Exercise prompt ▸
Omitting every picture, output the records below exactly, please.

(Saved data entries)

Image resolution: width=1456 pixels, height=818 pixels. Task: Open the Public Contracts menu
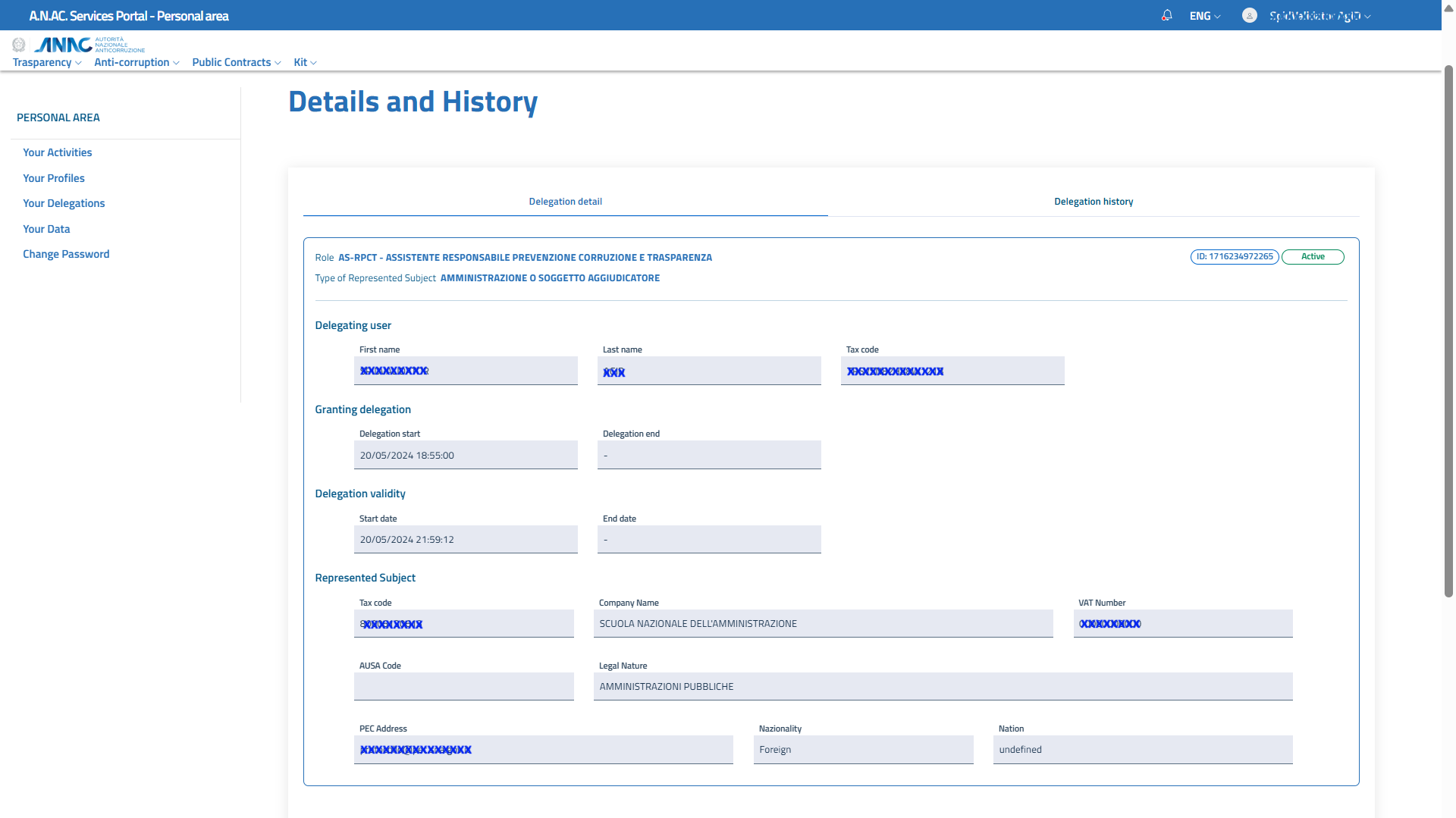[x=236, y=62]
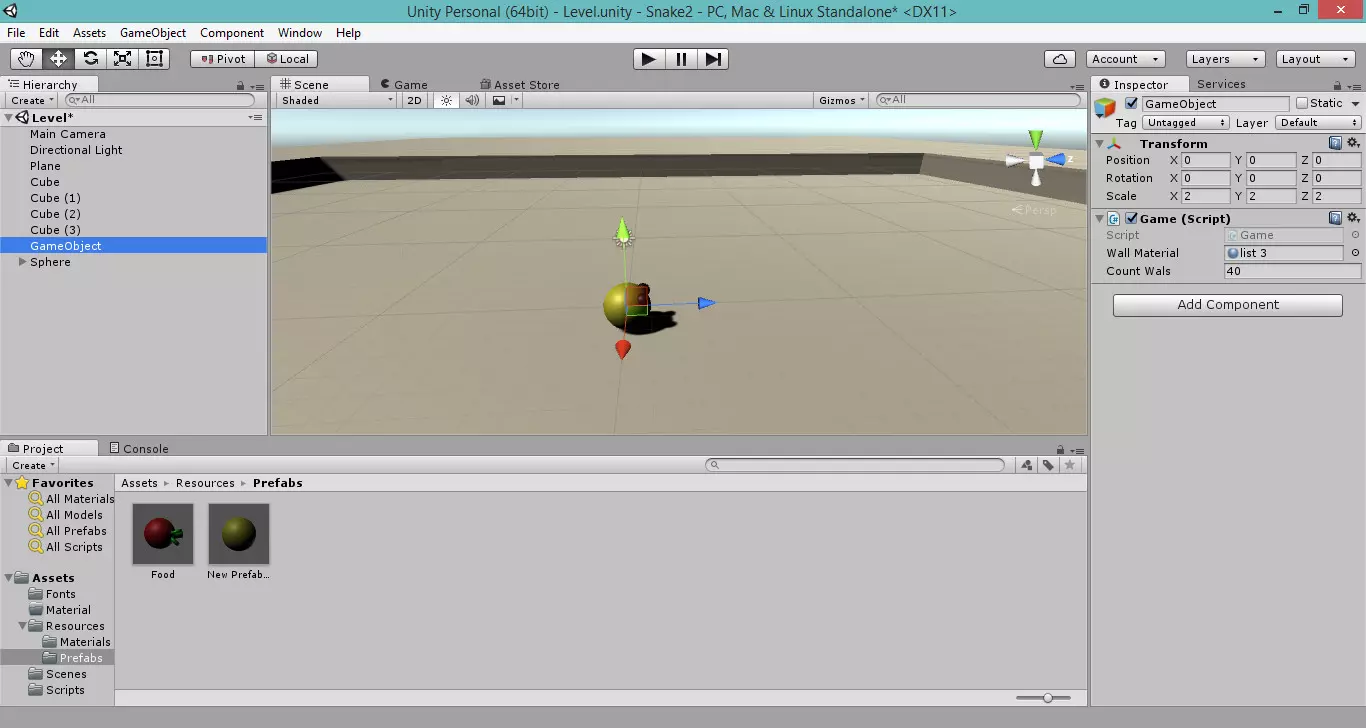Expand the Sphere object in Hierarchy

coord(23,262)
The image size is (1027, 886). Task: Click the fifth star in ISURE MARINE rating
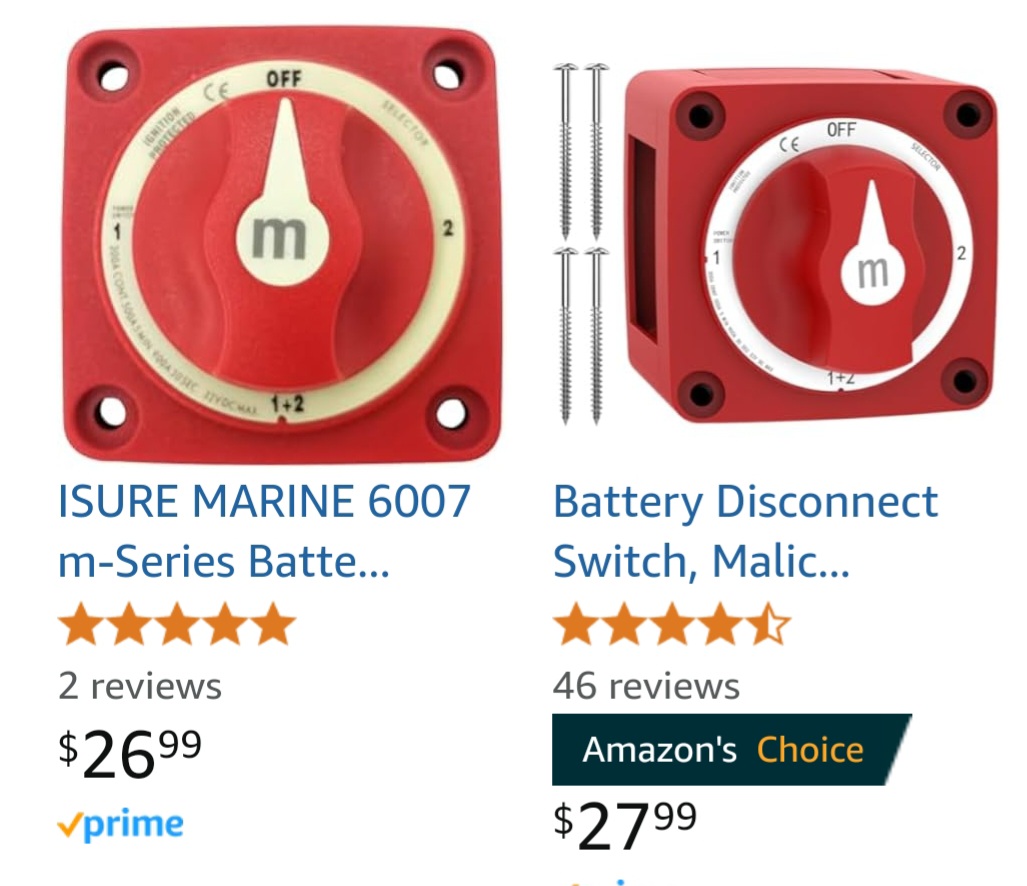pyautogui.click(x=272, y=626)
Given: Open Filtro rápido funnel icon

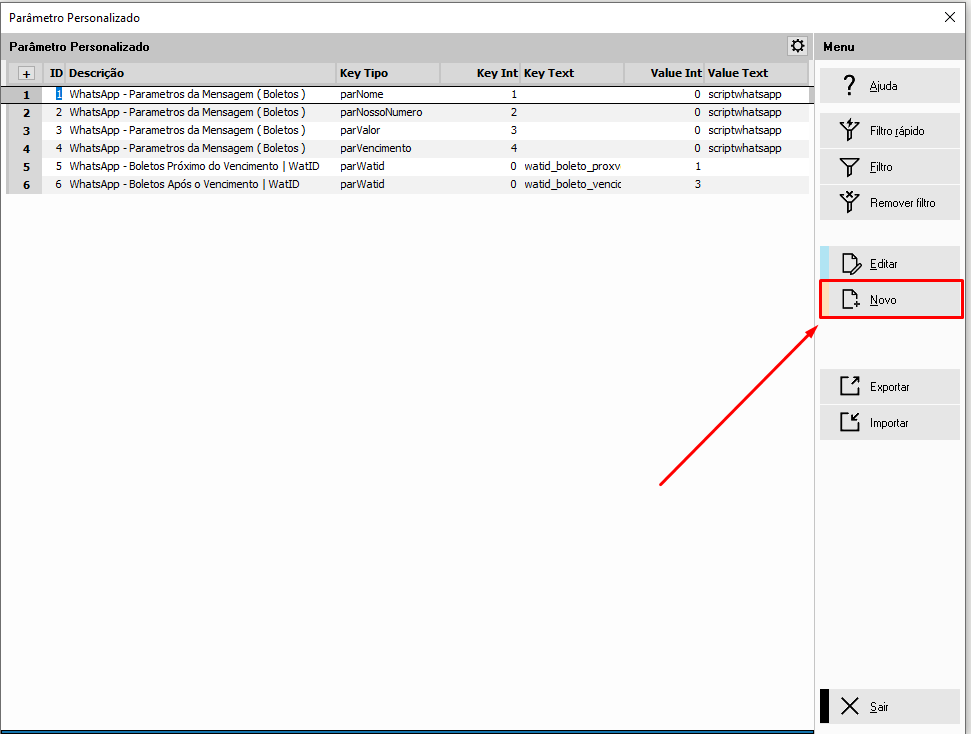Looking at the screenshot, I should 849,131.
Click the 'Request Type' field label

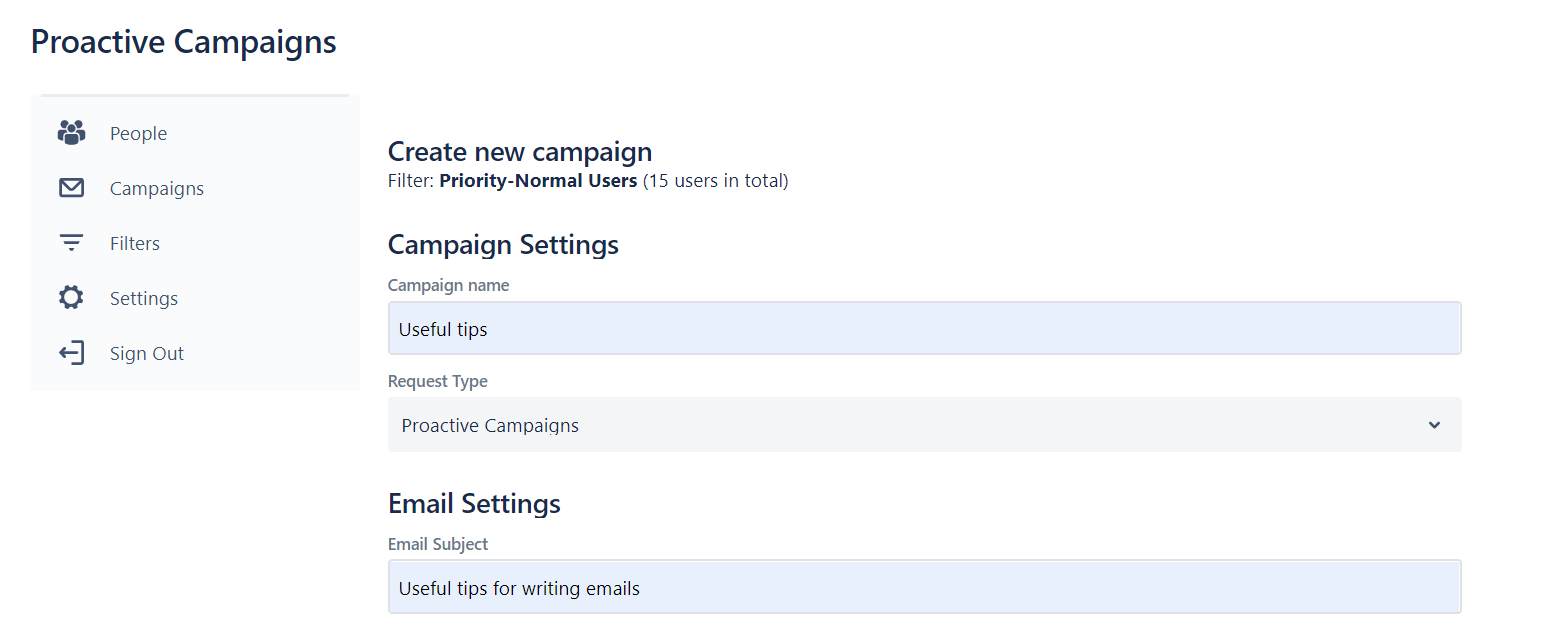coord(438,381)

Answer to this exercise ▸
Image resolution: width=1456 pixels, height=818 pixels. Task: Open the Public Contracts menu
[x=236, y=62]
Expand the Sphere object in Hierarchy

coord(23,262)
The image size is (1027, 886). Task: Click the fifth star in ISURE MARINE rating
pyautogui.click(x=272, y=626)
Given: Open Filtro rápido funnel icon

Looking at the screenshot, I should 849,131.
Click the 'Request Type' field label

coord(438,381)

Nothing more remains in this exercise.